# Homework Help: Where to start?

1. Nov 28, 2007

### pern_comoto

Okay I have no idea where to start on this example problem:

Use polar coordinates to evaulate the double integral e^((x^2)+(y^2))dydx
[frist (inner) integal lower limit y= -sqrt(4-x^2) upper limit y=0)]
[second (outer) lower limit x=0 upper limit x=2]

When I start doing the integral of e^((x^2)+(y^2))dy I get some really crazy answer and then I dont know if I should put it in polar coordinates before I try and take the integral or after. Can you tell me where to start?

2. Nov 28, 2007

### HallsofIvy

How in the world would you get "some really crazy answer"? It's pretty well known that there is no elementary anti-derivative for $e^{-x^2}$- not even a "crazy" one!

Also, since the problem is to evaluate the integral, I would see no point in changing to polar coordinates after integrating!

What do you start? By doing what the problem says: "use polar coordinates"!
Of course $e^{-(x^2+ y^2)}$ converts to $e^{-r^2}$. Do you know how dydx converts?

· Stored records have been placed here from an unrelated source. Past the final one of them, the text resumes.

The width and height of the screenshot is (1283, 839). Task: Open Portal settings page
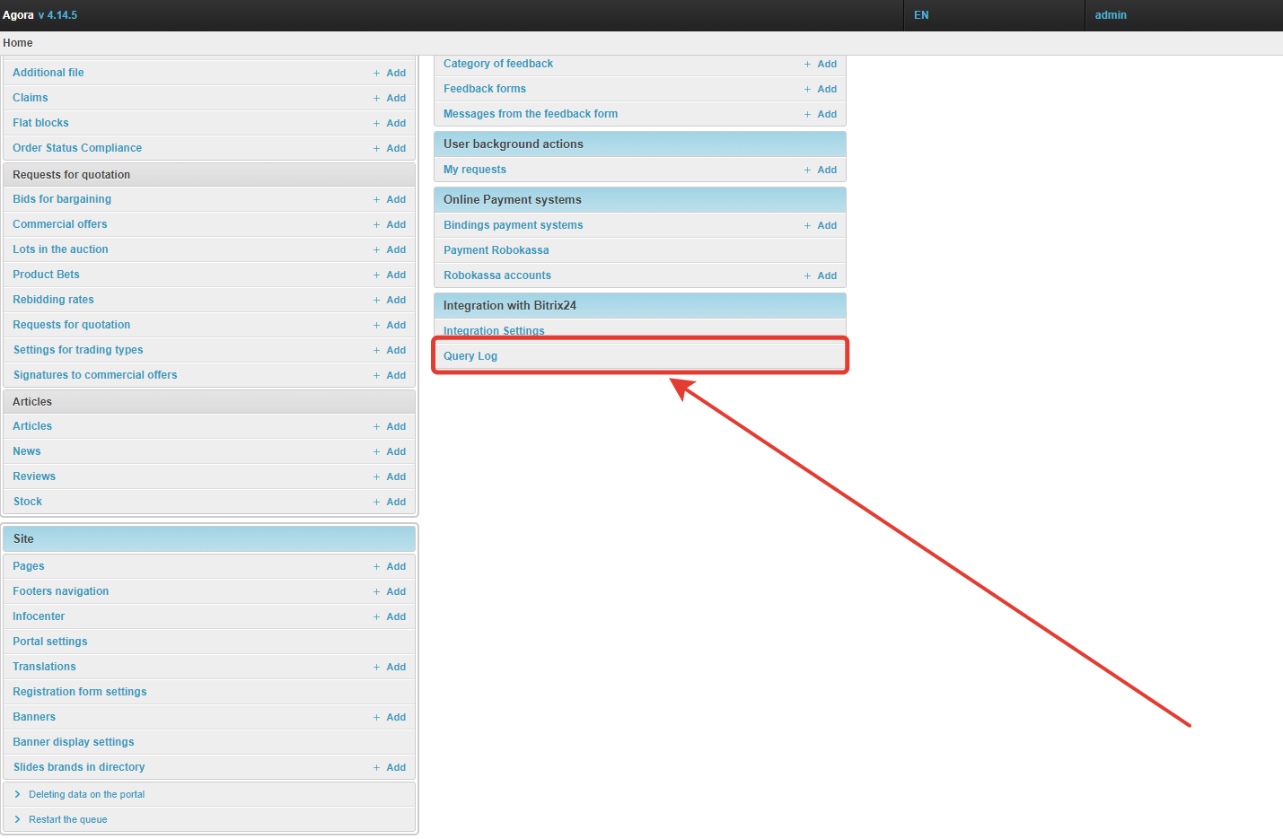50,642
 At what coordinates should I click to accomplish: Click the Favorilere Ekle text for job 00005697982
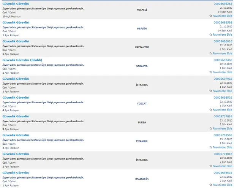223,91
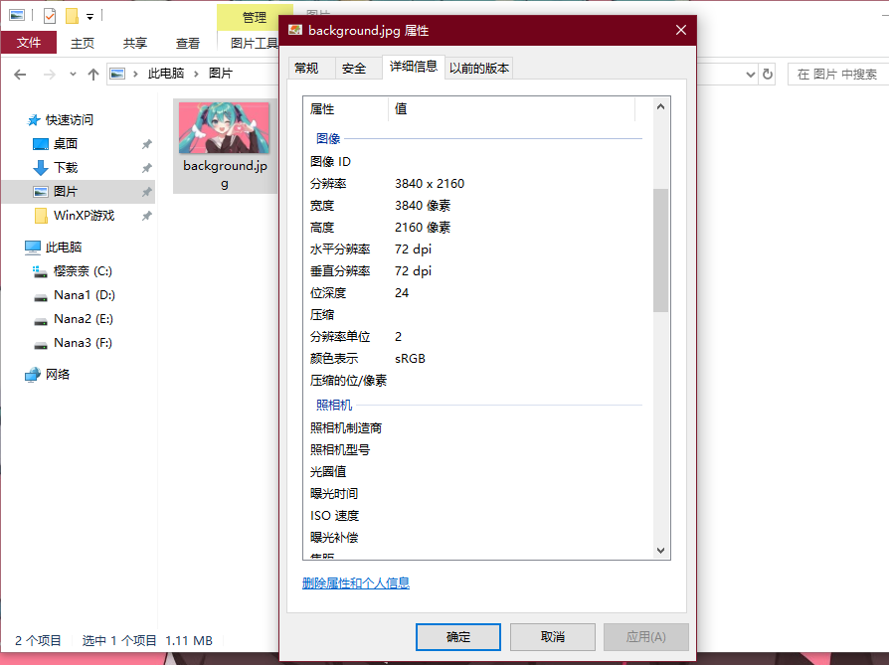Image resolution: width=889 pixels, height=665 pixels.
Task: Select the background.jpg thumbnail
Action: pos(225,129)
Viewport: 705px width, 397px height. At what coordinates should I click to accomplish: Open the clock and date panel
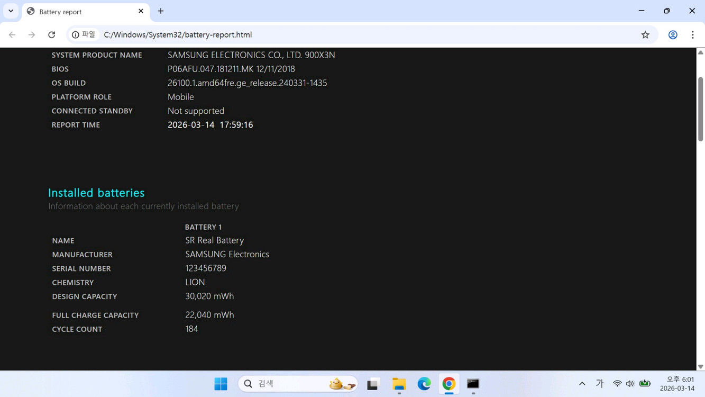[679, 384]
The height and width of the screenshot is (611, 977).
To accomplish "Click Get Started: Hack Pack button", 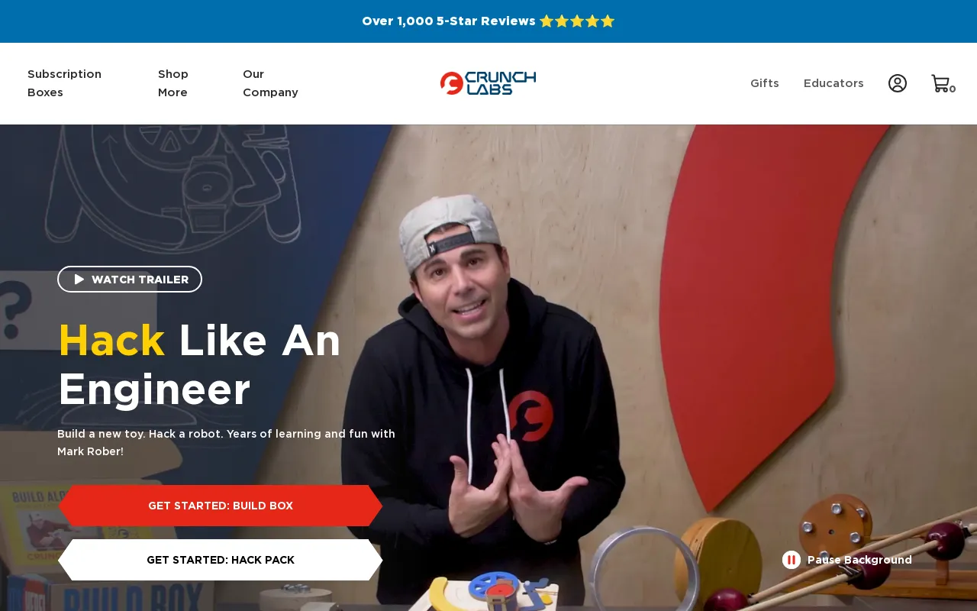I will [221, 560].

To get the limits of integration, draw a picture. $y= -\sqrt{4- x^2}$ is the lower half of the circle $x^2+ y^2= 4$ which has center at the origin and radius 2. x going from 0 to 2 means you are to the right of the y-axis. The region you are integrating over is the lower right quarter of a circle of radius 2. How do r and $\theta$ change to cover that region?